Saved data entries
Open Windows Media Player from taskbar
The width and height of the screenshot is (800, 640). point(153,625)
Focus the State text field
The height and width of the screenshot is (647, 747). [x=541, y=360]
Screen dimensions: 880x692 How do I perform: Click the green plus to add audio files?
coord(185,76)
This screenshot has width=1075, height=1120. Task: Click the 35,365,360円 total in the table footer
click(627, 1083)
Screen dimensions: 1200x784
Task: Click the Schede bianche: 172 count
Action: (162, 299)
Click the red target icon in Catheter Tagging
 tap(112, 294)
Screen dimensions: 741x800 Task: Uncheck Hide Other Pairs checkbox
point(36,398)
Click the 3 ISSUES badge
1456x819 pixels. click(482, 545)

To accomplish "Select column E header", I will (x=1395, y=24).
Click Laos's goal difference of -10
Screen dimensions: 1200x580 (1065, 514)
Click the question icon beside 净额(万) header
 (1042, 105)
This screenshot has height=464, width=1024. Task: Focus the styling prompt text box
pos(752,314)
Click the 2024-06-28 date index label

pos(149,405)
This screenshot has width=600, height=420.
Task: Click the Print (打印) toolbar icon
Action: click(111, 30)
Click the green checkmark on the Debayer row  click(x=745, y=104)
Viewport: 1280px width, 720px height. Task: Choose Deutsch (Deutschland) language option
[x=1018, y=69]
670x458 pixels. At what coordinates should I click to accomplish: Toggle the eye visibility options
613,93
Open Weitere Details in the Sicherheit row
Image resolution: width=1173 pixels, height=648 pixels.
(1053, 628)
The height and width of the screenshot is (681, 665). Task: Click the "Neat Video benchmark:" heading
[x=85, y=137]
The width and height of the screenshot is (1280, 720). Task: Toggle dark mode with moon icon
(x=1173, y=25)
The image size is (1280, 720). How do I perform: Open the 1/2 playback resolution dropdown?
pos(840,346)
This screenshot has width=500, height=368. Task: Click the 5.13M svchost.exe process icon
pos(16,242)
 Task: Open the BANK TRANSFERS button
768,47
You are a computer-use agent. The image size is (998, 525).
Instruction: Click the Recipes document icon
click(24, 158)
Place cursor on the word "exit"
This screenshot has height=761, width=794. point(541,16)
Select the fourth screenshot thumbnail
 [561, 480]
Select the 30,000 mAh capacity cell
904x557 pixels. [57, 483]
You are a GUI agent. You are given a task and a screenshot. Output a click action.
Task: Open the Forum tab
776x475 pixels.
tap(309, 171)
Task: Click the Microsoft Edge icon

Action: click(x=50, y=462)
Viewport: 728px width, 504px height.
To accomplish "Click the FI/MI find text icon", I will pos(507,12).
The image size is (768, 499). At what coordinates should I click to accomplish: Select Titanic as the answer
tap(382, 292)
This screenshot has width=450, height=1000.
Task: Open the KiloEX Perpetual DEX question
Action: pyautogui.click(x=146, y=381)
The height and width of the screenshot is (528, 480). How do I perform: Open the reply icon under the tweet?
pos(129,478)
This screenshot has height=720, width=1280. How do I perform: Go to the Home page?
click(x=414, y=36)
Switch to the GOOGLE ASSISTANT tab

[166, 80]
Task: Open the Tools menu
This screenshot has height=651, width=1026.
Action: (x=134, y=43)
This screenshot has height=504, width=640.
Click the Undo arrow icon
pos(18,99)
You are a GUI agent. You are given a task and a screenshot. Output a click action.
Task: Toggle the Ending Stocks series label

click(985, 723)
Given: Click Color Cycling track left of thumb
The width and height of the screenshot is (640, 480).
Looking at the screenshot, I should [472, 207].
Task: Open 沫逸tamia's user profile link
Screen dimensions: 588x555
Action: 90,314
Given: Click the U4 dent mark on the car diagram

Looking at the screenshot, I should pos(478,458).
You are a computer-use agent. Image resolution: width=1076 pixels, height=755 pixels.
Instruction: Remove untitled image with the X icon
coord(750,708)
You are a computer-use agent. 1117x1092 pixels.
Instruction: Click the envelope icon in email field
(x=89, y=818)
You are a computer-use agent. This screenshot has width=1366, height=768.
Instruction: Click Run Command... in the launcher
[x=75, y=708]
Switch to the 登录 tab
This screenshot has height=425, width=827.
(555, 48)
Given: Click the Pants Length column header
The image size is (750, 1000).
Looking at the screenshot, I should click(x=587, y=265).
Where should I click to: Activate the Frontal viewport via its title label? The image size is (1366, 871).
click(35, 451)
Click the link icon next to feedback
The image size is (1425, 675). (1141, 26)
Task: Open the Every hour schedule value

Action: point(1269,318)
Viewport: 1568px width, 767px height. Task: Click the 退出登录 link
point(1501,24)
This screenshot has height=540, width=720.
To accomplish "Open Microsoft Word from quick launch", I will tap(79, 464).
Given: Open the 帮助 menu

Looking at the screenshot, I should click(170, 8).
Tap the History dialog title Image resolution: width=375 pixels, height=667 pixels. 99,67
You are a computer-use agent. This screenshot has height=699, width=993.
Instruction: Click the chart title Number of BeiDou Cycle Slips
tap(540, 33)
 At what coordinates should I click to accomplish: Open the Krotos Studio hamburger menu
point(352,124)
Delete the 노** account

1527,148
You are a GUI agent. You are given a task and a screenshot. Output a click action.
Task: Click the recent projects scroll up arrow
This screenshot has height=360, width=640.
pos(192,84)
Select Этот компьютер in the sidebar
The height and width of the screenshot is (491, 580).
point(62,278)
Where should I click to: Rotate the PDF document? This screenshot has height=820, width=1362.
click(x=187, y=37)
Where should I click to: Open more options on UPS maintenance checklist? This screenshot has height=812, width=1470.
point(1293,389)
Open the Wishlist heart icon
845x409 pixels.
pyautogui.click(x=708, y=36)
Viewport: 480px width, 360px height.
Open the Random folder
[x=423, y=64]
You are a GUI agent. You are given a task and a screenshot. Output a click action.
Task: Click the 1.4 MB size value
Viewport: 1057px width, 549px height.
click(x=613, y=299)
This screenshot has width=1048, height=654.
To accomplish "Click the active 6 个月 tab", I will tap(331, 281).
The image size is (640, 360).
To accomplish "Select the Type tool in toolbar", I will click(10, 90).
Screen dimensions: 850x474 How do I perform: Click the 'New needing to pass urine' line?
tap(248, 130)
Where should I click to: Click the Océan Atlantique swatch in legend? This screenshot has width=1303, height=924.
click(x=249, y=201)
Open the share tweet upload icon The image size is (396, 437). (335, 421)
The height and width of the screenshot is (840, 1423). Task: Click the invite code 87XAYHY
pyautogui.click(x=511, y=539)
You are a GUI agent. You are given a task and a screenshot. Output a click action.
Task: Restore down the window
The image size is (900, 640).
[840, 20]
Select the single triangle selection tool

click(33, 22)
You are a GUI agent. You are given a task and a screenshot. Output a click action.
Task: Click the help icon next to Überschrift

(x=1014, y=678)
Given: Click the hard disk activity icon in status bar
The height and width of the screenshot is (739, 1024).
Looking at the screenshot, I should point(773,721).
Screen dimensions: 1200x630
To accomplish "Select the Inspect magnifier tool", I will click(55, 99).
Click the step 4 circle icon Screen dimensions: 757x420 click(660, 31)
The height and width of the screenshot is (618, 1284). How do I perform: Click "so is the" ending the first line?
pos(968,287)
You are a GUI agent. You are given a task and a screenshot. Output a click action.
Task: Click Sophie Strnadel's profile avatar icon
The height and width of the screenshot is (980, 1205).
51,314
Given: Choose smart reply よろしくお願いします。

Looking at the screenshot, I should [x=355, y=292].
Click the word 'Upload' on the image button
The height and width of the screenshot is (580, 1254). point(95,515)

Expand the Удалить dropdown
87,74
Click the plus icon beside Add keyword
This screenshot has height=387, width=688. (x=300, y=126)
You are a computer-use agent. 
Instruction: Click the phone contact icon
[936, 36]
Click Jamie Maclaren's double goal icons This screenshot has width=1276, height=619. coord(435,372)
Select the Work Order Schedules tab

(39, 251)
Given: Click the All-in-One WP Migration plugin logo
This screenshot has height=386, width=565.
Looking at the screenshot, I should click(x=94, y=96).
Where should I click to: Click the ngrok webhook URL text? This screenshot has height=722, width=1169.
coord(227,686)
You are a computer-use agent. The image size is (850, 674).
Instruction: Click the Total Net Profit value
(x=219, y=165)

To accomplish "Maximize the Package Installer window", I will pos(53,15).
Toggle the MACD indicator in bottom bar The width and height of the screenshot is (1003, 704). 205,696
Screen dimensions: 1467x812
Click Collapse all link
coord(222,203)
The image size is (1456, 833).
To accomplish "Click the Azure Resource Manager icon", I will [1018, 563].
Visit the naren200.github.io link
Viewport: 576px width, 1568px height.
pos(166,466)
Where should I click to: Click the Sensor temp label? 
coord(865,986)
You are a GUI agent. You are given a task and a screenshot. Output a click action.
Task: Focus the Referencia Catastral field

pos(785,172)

== About this task ==
Of all the lines above, count the ones that include the string "profile" and give the number alone.

== Finished exercise ==
2